Activity: Reproduce the entries in full and exactly. Pictures stay out.

-.-.-

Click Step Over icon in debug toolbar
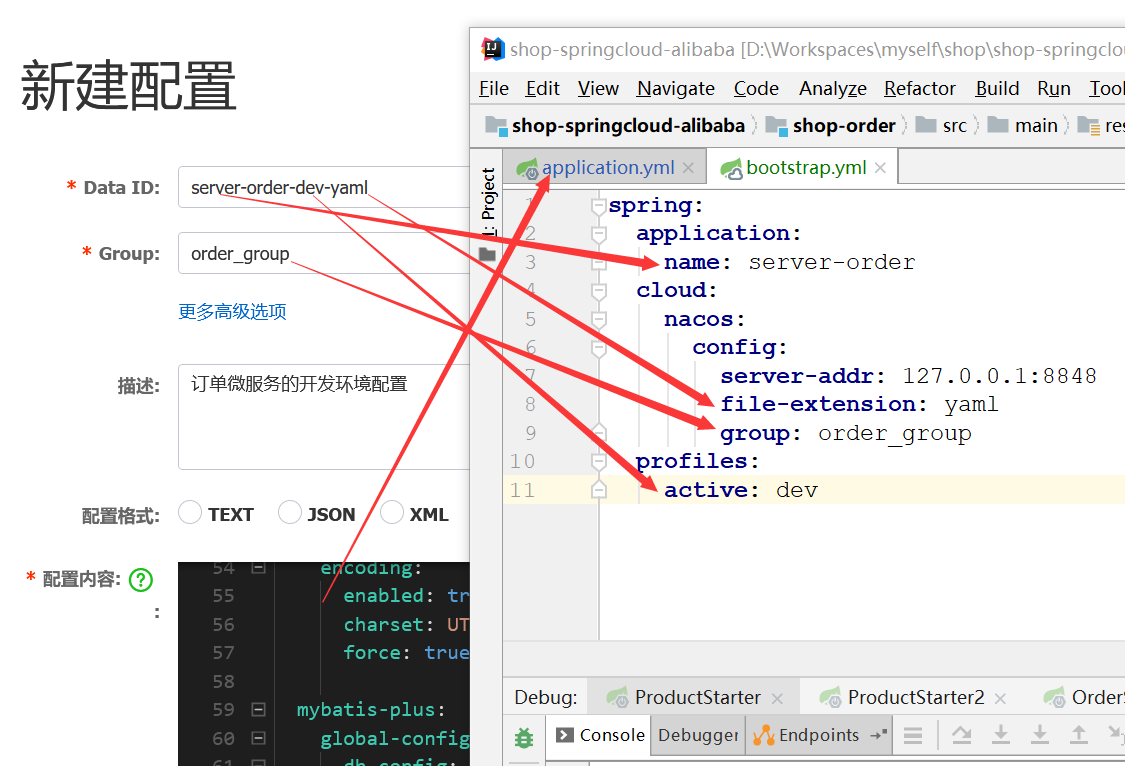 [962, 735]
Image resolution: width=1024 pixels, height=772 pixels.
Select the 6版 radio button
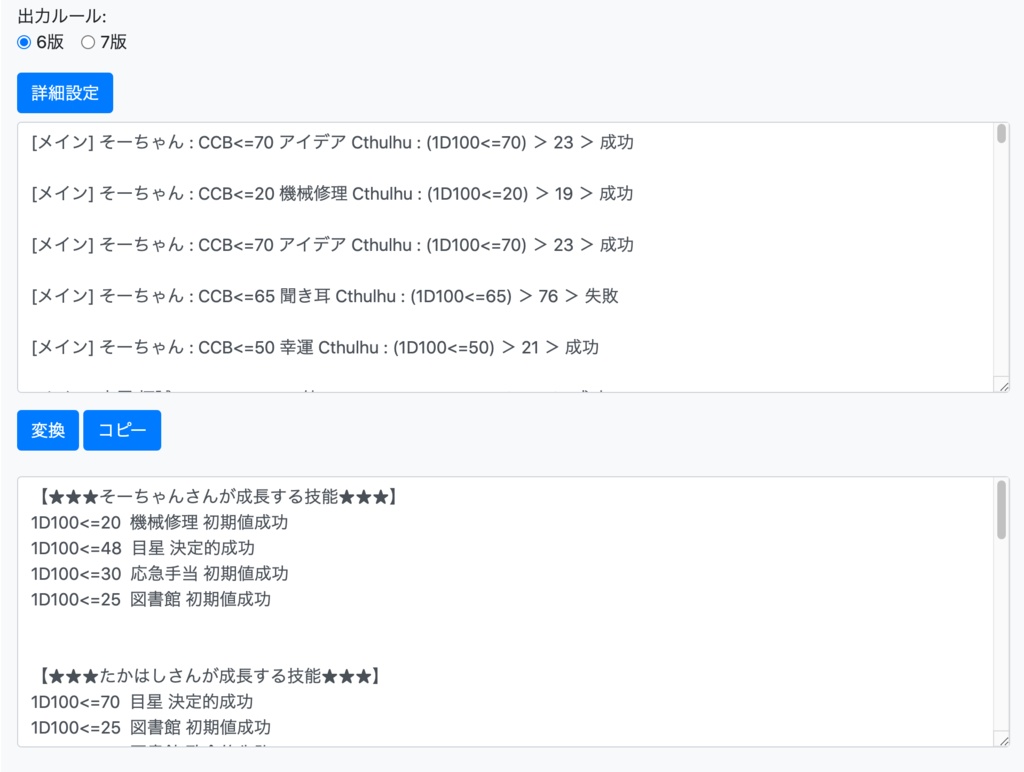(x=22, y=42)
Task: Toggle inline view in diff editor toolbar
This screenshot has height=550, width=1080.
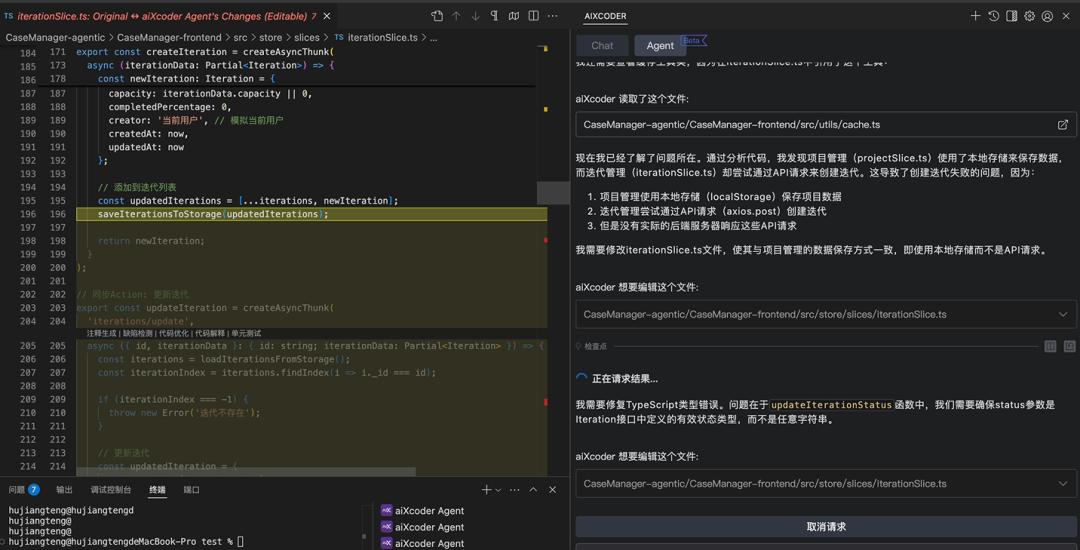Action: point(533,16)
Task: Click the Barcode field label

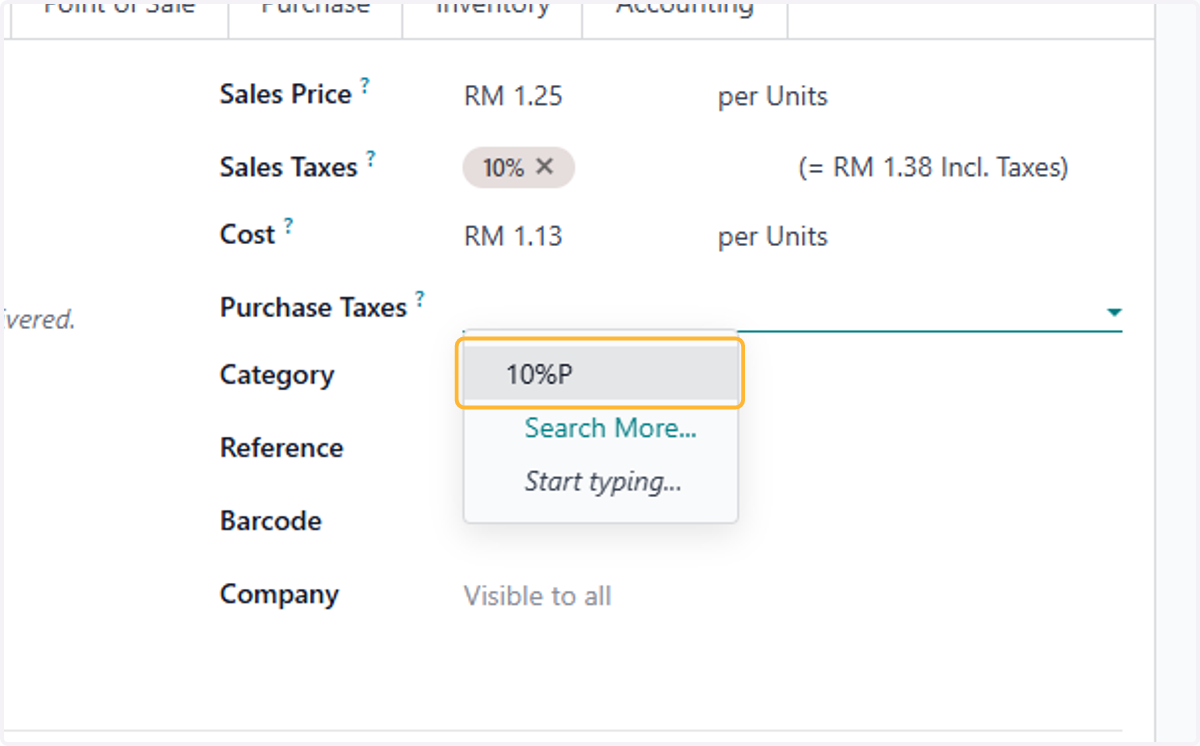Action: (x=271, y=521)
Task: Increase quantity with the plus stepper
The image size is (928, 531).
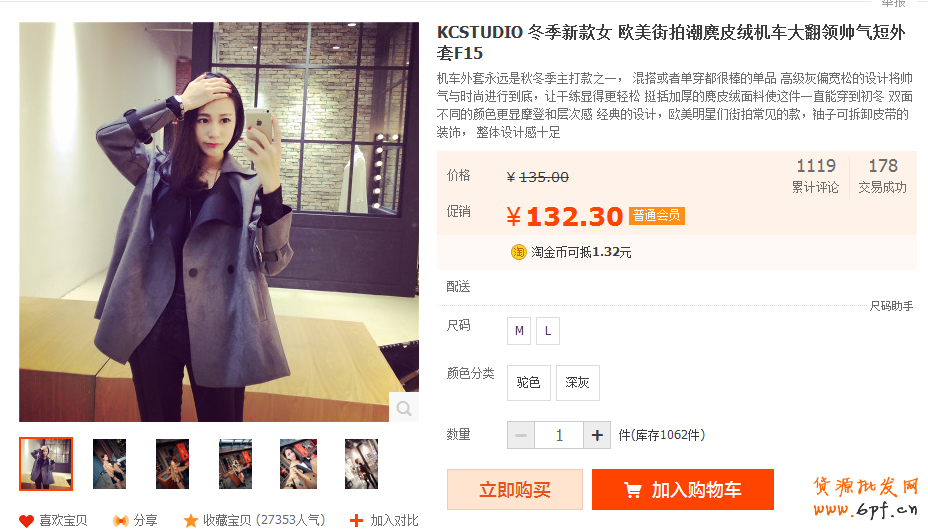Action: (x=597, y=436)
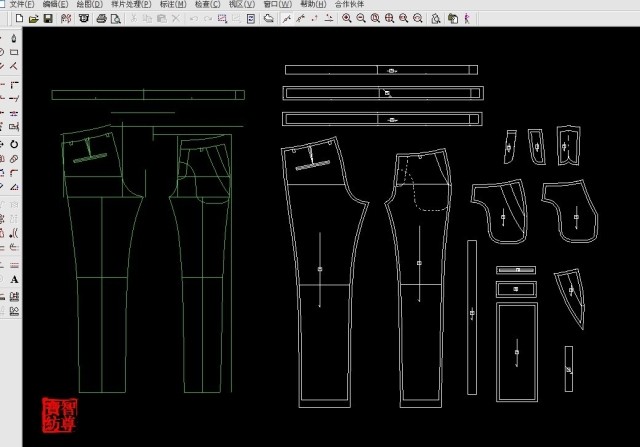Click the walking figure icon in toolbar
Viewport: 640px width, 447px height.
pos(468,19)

-.-.-

Task output:
Click Step Over icon in debug toolbar
 [962, 735]
Image resolution: width=1024 pixels, height=772 pixels.
Select the 6版 radio button
(x=22, y=42)
Task: Toggle inline view in diff editor toolbar
This screenshot has height=550, width=1080.
Action: point(533,16)
Task: Click the Barcode field label

Action: (x=271, y=521)
Task: Increase quantity with the plus stepper
The image size is (928, 531).
Action: (x=597, y=436)
Click the walking figure icon in toolbar
Viewport: 640px width, 447px height.
pos(468,19)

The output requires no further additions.